"Diana Hewlitt, it seems to me you've got yourself into some fix," she said to herself. "What's puzzling me is that I can't believe the evidence of my own eyes. Did I dream I saw Loveday go downstairs and take a roll of papers out of Hilary's desk? Goodness, I was only too horribly awake! The queerness of the thing bothers me. It doesn't fit in, somehow. Loveday! Loveday's the last person in the world, as I should have thought, to do a trick like that. I can't understand it. It's the sort of stupid thing that girls do in books. I never believed they did it in real life. Well, one thing's certain. I'm not going to tell about her—not if Miss Todd keeps me shut up here till I'm a hundred. Loveday shielded me when I ran away to say good-bye to Lenox, and I vowed I'd do the same for her if ever I got the chance. Well, I've got it now, and no mistake. Only—Loveday! Loveday! I don't understand! You've toppled down somehow off a pedestal. I feel as if something I liked had got broken."

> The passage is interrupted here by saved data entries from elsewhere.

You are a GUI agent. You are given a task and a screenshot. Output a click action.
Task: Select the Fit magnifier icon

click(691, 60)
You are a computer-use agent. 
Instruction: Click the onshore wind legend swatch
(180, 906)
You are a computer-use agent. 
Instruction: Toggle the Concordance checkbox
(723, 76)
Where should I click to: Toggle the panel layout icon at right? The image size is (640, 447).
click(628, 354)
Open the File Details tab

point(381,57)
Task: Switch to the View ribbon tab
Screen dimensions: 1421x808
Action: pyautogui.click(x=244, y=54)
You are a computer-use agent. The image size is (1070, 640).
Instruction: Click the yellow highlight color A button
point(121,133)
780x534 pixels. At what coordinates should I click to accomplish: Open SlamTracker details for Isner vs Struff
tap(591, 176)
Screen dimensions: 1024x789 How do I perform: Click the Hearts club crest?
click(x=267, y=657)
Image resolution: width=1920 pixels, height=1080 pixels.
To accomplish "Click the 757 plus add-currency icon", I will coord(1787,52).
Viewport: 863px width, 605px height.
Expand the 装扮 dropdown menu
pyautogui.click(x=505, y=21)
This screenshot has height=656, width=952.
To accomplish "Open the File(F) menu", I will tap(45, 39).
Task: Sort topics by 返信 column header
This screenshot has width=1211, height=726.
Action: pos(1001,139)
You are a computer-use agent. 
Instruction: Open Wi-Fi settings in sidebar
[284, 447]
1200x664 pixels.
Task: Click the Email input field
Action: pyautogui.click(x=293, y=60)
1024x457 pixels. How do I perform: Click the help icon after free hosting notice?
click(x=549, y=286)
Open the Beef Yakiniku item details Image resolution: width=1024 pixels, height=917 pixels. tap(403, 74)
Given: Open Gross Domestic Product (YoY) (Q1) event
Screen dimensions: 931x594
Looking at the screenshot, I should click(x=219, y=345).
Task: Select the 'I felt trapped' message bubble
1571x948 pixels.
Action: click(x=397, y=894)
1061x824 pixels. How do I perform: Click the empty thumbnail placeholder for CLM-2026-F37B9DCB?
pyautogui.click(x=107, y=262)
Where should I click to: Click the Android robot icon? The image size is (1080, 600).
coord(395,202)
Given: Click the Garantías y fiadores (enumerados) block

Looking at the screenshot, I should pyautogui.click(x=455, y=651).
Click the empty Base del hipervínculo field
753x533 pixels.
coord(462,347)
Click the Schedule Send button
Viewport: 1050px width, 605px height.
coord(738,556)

It was anything but a cheerful afternoon for Diana. The only literature in the room was a catalogue of the Stores and some reports of charitable institutions. She read the cost of tins of sardines, pots of jam, table linen, household china and hardware, and tried to take some faint interest in the annual statements of the "District Nursing Association" and "The Society for Providing Surgical Appliances for the Sick Poor". To amuse herself she was reduced to choosing a word at random and seeing how many other words she could make out of it, but as she had no pencil in her pocket to write them down, it was rather difficult to keep count, and the occupation soon palled. Shortly after four o'clock she heard a scrimmage on the little landing outside the door. A deep-toned voice, that sounded like Miss Beverley's, said, "Come away this minute!" and a high-pitched, excited voice—undoubtedly Loveday's—protested, "If you'd only let me speak to her, I'm certain——"
Then a sound followed like somebody sliding down three steps at once, and Loveday's voice, with words indistinguishable, but tone still highly indignant, grew fainter and farther away till it ceased altogether. Diana smiled rather bitterly.
"It's not much use her coming and talking to me," she thought. "If she wants to tell anybody, she can tell Miss Todd. She needn't think I'll give her away. Don't suppose she knows, though, what I saw last night. It's a queer world! I'll be glad when I'm back in America. If Dad gets those passages he'll come and cart me off, Miss Todd or no Miss Todd. I'd like to see his face if he found me locked up in an attic."
Diana's tea was brought to her at five o'clock, and an hour later she was visited by the Principal, who again urged confession.
"What's the use of keeping this up?" asked the mistress impatiently. "You'll have to make a clean breast of it some time, so you may just as well do it at once. It's perfectly evident that you know where the essay is. You don't even deny that. What have you done with it?"
And again Diana stood with the same unyielding look on her face, and stared at the floor, and did not answer a word.
There is nothing so irritating as a person who utterly refuses to speak. Miss Todd glared at her, then turned towards the door.
"Very well; you may spend the night here. I'm not going to waste any more time on you now. Perhaps by to-morrow morning you'll be in a different frame of mind. I intend to know the truth of this; so it's merely a matter of waiting. You can leave here the moment you decide to confess; so you're punishing yourself by staying."